Frequently humans are somehow seen as an entity separate and apart from wilderness or what we call Nature. It is all too often viewed in an “us” versus “them” split.

It’s curious that such viewpoints still dominate: after all, the idea that humans are part of Nature isn’t new. Fifty years ago, the Gaia hypothesis, named after the ancient Greek goddess of Earth, posited that Earth and its biological systems function as one huge single entity. This entity has closely controlled, self-regulatory feedback loops that keep conditions on the planet within boundaries favourable to life.
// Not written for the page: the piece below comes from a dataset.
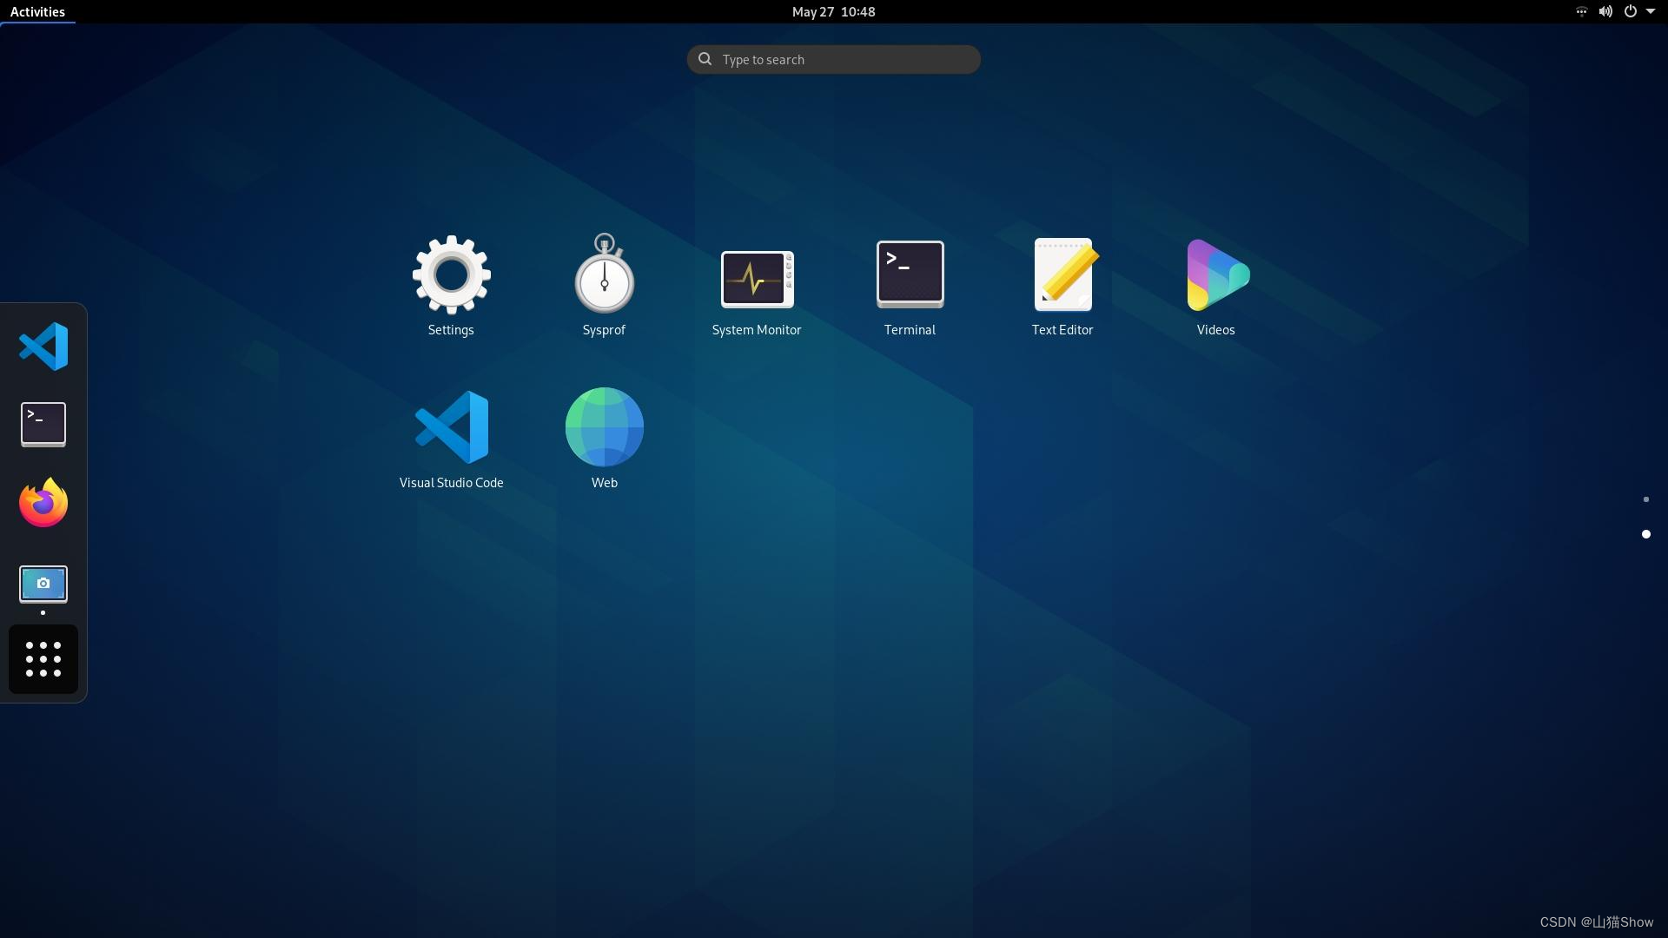Select second page indicator dot
The image size is (1668, 938).
tap(1645, 534)
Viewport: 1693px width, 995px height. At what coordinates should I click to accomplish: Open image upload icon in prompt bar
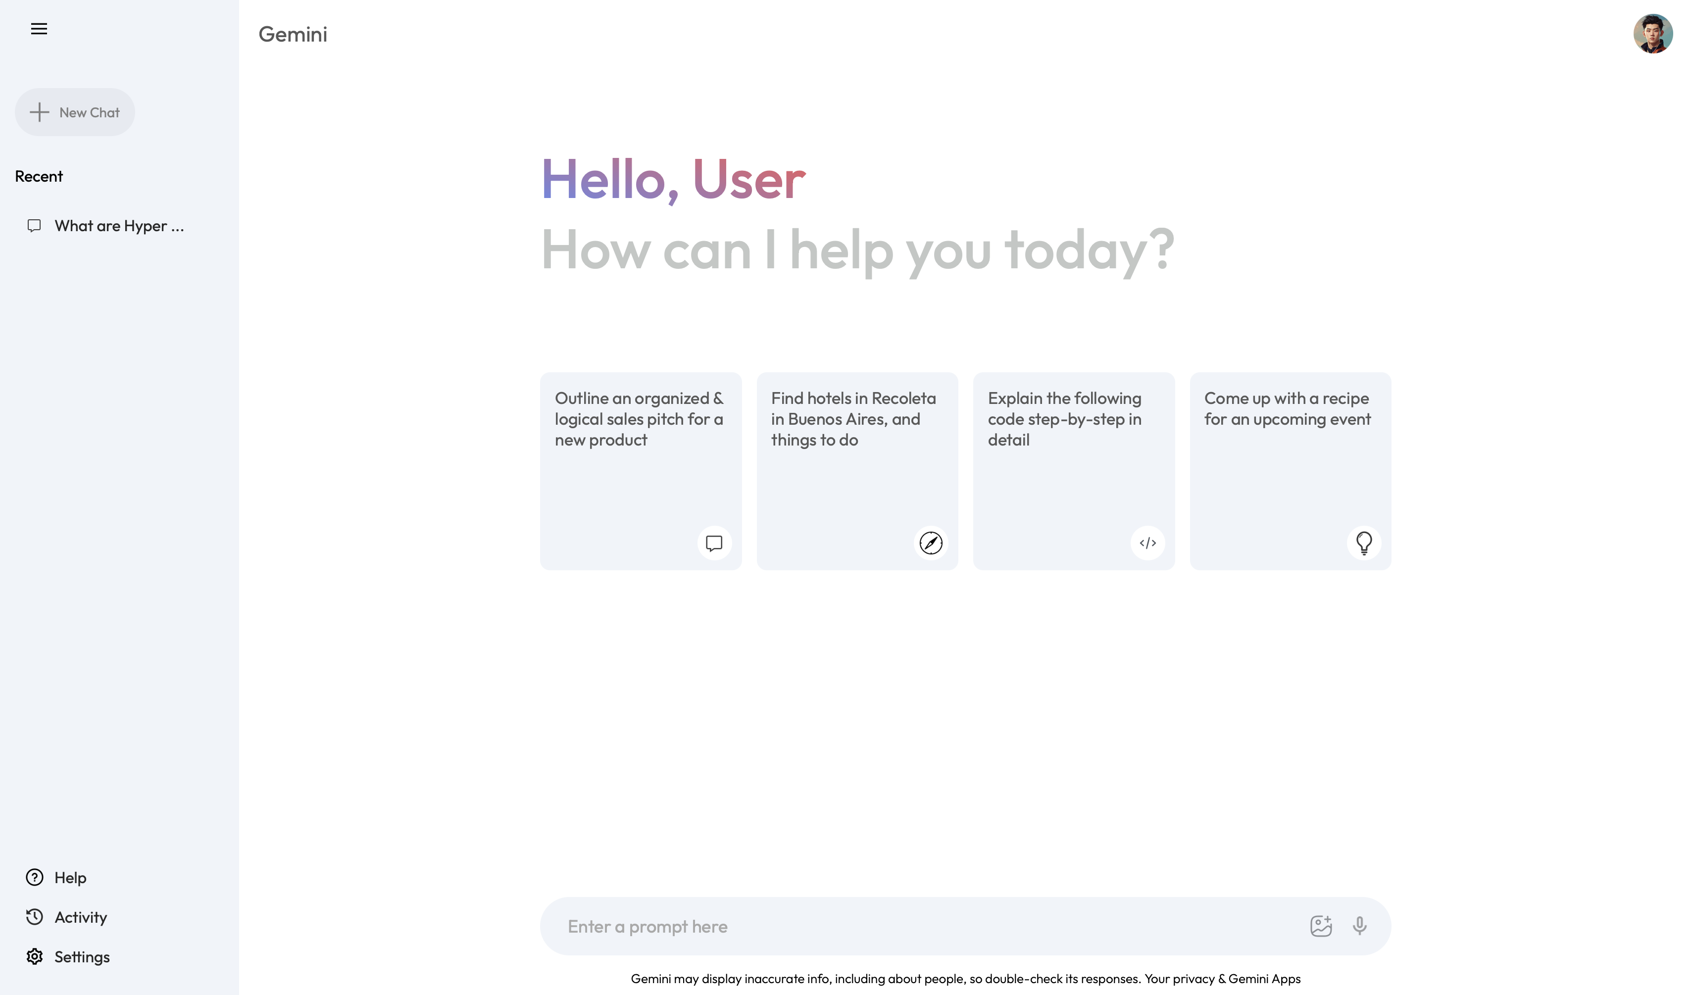(1321, 926)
Introduced in the early 1970s, the theory was conceived by chemist and inventor James E. Lovelock, who recently passed away at the age of 102.

So why the enduring split? Gabriola Island–based ethnographers and filmmakers Phillip and April Vannini set out with their preteen daughter, Autumn, on a five-year series of world trips to explore just what the terms meant to people of other cultures. Well-selected destinations, including the Galápagos Islands to Tasmania and Iceland were on the itinerary. After several hundred interviews with people from all walks of life, they came away with an understanding of wildness in a new light. In their book, In the Name of the Wild, they recorded many dramatically different perspectives, other than the usual “something remote and untouched.”

The Vanninis’ findings are surprising and thought-provoking. “The idea of wildness differs from person to person,” they write. “What a wilderness is to you is not the same as what it is to us. And what it means to us differs dramatically from what it means to a polar explorer or the average city dweller.” In New Zealand, for example, “A volcano might seem wild to a visitor, but to a Māori, it is an ancestor, it is family.”

Closer to home, Mary-Jane Johnson, heritage manager for the Kluane First Nation in Yukon Territory, said, “When you say ‘wilderness’, why are we excluded from that idea of wilderness? People are part of the wilderness; people are part of the land. My body does not survive day to day without being part of that land or without being part of that water…Why are we putting ourselves outside of the idea of wilderness?”

And speaking of family, there’s a young reader’s viewpoint throughout the book too. When asked what “wild” meant to her, daughter Autumn’s answer came to her while hiking New Zealand’s Hollyford Track: “Alone with the forest.”

In fact, this entertaining and educational book takes along not only the family but readers too: you go travelling with the authors and share their scenery and experiences, including their trepid moments. You can enjoy the journey, ponder and philosophize, and then decide what your answer might be. 9780774890403

Freelance writer Graham Chandler has visited 50 countries and has over 800 magazine articles to his credit. He lives in the wilderness of Vancouver’s West End.